From the line that contains "How do I perform: Sort" through the closing line of the entries, write out each line exactly; pictures stay out.
==== DATA SHOWN
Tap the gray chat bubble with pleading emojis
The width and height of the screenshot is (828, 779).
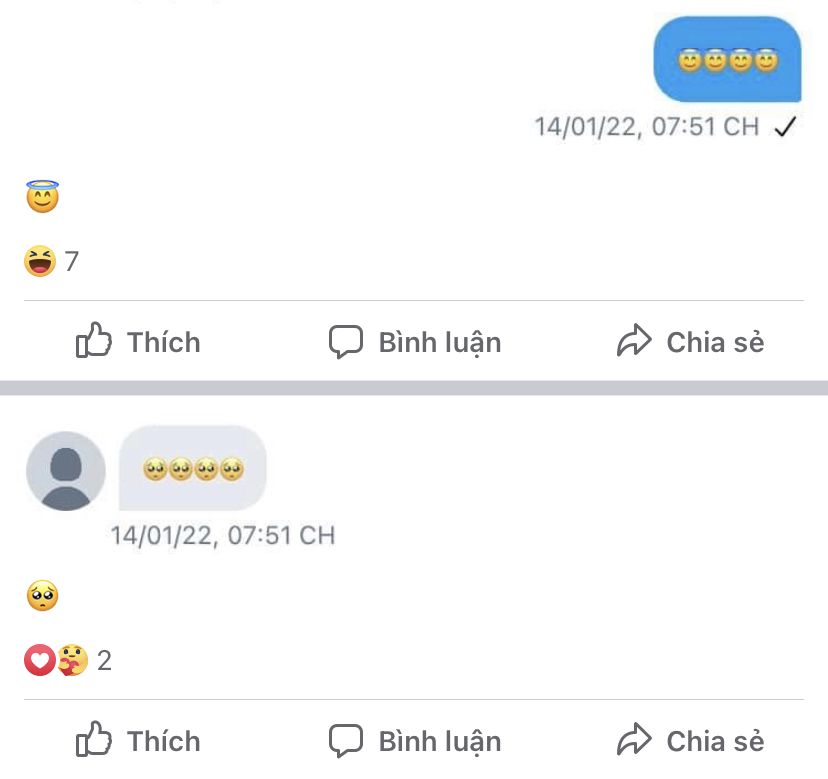(193, 468)
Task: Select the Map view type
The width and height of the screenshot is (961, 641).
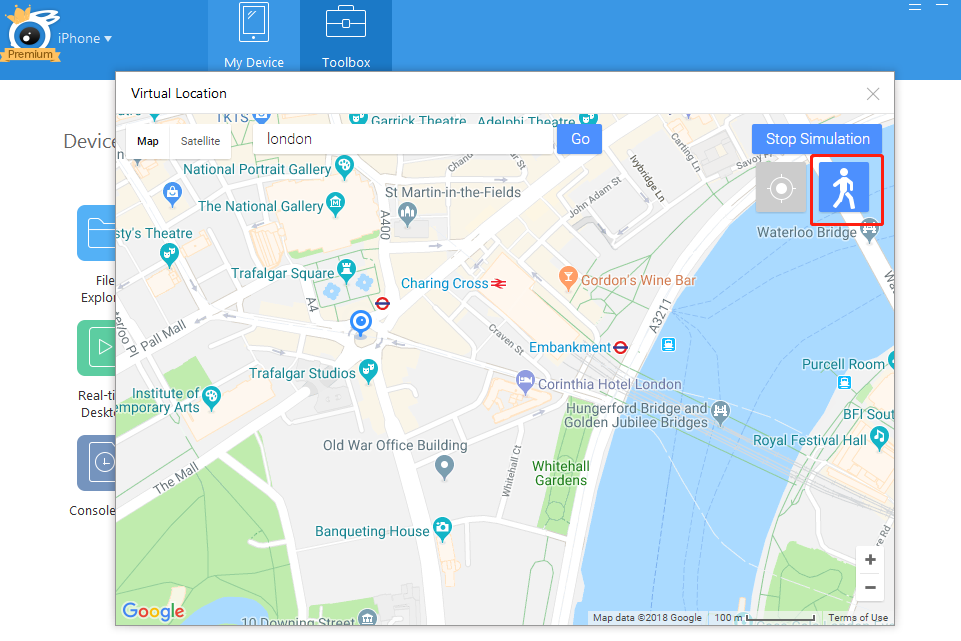Action: (148, 142)
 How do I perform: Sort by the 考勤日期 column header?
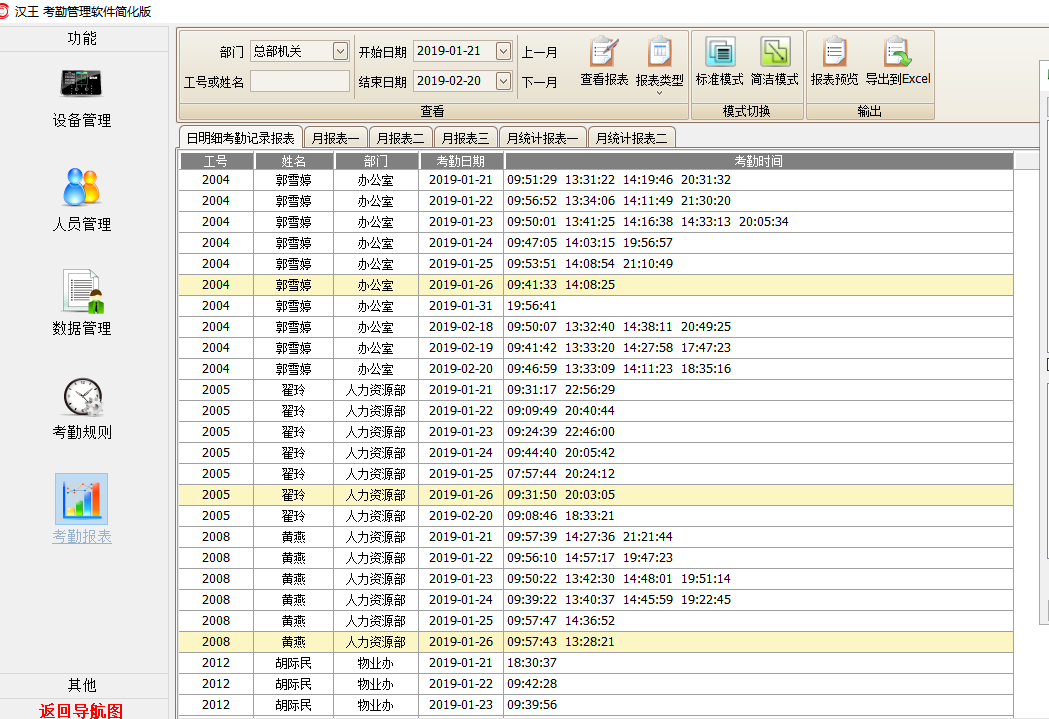click(x=461, y=161)
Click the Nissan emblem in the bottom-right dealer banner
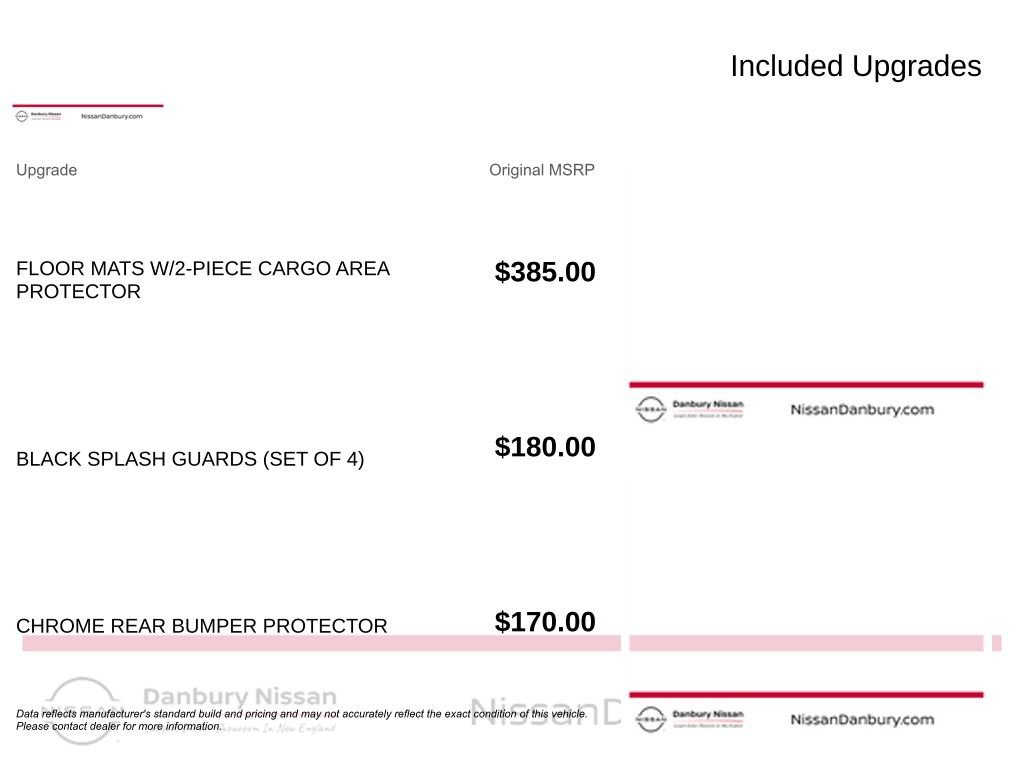Viewport: 1024px width, 768px height. pyautogui.click(x=650, y=719)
========
ANSWER
 How do I perform: Sort by the 考勤日期 column header?
click(x=461, y=161)
Click the Nissan emblem in the bottom-right dealer banner
Viewport: 1024px width, 768px height. pyautogui.click(x=650, y=719)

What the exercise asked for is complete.